Wie gesagt er added sowohl Mouse als auch den KeyListener ... bloss nur der MouseListener funktioniert und ich weiß beim besten Willen nicht warum.


----------



## Guest (6. Dez 2007)

Huch, das war natürlich mein Beitrag. Hatte vergessen mich anzumelden. Als grad ich ein paar Sachen editieren wollte, hab ich bemerkt, dass was nicht stimmt ...
Freu mich trotzdem über Hilfe


----------



## Apo (6. Dez 2007)

Letzter Versuch für heute.  :x 
Sorry für den "Tripplepost".


----------



## Quaxli (6. Dez 2007)

Cooles Game.


----------



## Apo (9. Dez 2007)

Hi,

keiner eine Idee wie ich das Applet-Keylistener-Mouselistener Problem in den Griff bekommen könnte?


----------



## Neolity (9. Dez 2007)

Welches Semester sind die Studenten denn und was für eine Veranstaltung ist das? Ich bin im ersten Semester und wäre froh, wenn ich solche Aufgaben hätte... Bei uns sind eher so kleine Beispiele angesagt als wirkliche Programme bei denen auch etwas rauskommt.


----------



## Apo (10. Dez 2007)

Es ist für die Erstsemestler in der Vorlesung AuD (Algorithmen und Datenstrukturen).
Die Tutorien sind sonst auch eher so "Standard" wie: Lese eine Datei ein, erstelle eine Klasse Student mit folgenden Attributen ...., ordne sie mit Bubble Sort und Quicksort und erkläre daran, ob der Sortierungsalgorithmus stabil ist oder nicht. (um mal ein Beispiel für eine Tutoraufgabe zu nennen)
Da wir Tutoren aber auch Vorschläge geben dürfen ... kam ich halt auf die Idee mit dem kleinen Spiel. Hätte mir damals auch mehr Spaß gemacht. 

Möchte nicht jemand versuchen eine KI zu schreiben und sie dann hochzuladen bzw. mir dann schicken? (dauert auch nicht wirklich so lange  ) Und falls sie gut ist, dann könnte ich sie als Zusatzaufgabe mit einbauen. Schlagt nicht Apo, sondern eure KI dann (mit Credtis natürlich) 

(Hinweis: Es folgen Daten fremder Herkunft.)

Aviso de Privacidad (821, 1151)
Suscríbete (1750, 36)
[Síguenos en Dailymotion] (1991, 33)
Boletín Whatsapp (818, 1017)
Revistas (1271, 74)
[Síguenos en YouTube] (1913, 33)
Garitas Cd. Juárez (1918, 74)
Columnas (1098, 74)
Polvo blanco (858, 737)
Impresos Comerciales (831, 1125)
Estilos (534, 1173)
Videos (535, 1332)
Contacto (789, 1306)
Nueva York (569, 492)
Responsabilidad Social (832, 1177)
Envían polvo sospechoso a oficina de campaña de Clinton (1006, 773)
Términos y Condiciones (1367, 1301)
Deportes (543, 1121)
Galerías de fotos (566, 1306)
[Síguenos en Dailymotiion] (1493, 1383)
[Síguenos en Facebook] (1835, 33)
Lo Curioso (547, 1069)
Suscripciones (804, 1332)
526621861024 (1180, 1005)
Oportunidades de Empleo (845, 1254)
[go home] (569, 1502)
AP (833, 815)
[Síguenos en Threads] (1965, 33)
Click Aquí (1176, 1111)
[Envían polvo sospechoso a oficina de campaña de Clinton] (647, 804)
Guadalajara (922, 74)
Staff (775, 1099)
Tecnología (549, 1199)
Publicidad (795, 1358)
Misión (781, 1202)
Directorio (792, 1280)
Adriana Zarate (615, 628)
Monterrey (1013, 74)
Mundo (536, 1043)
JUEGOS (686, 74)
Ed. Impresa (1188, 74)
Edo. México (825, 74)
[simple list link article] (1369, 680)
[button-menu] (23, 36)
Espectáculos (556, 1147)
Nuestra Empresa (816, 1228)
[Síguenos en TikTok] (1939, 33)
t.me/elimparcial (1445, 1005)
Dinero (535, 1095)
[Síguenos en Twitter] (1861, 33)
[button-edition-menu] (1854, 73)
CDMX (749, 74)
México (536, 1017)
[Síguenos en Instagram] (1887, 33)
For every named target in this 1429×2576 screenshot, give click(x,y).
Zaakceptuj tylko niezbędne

Kann mir niemand bei dem Applet Problem helfen?   (Der SourceCode ist auch beim Download dabei ...)


----------



## EgonOlsen (10. Dez 2007)

Apo hat gesagt.:
			
		

> Kann mir niemand bei dem Applet Problem helfen?   (Der SourceCode ist auch beim Download dabei ...)


Nur ein Schuss ins Blaue und ohne den Code wirklich beguckt zu haben, aber hast du mal mit den Threadprioritäten gespielt (z.B. dem Spielthread mal eine niedrigere Prio geben)? Ich hatte früher ab und an das Problem, dass Tastendrücke nicht ausgewertet wurden, weil der Event-Thread scheinbar einfach keine Zeit dafür hatte.


----------



## trazzag (10. Dez 2007)

Hey Apo!

Ich hab' mir gerade mal den Spaß gegönnt und eine kleine KI geschrieben, die alle von dir mitgelieferten Spieler schlägt (in 9 von 10 Spielen).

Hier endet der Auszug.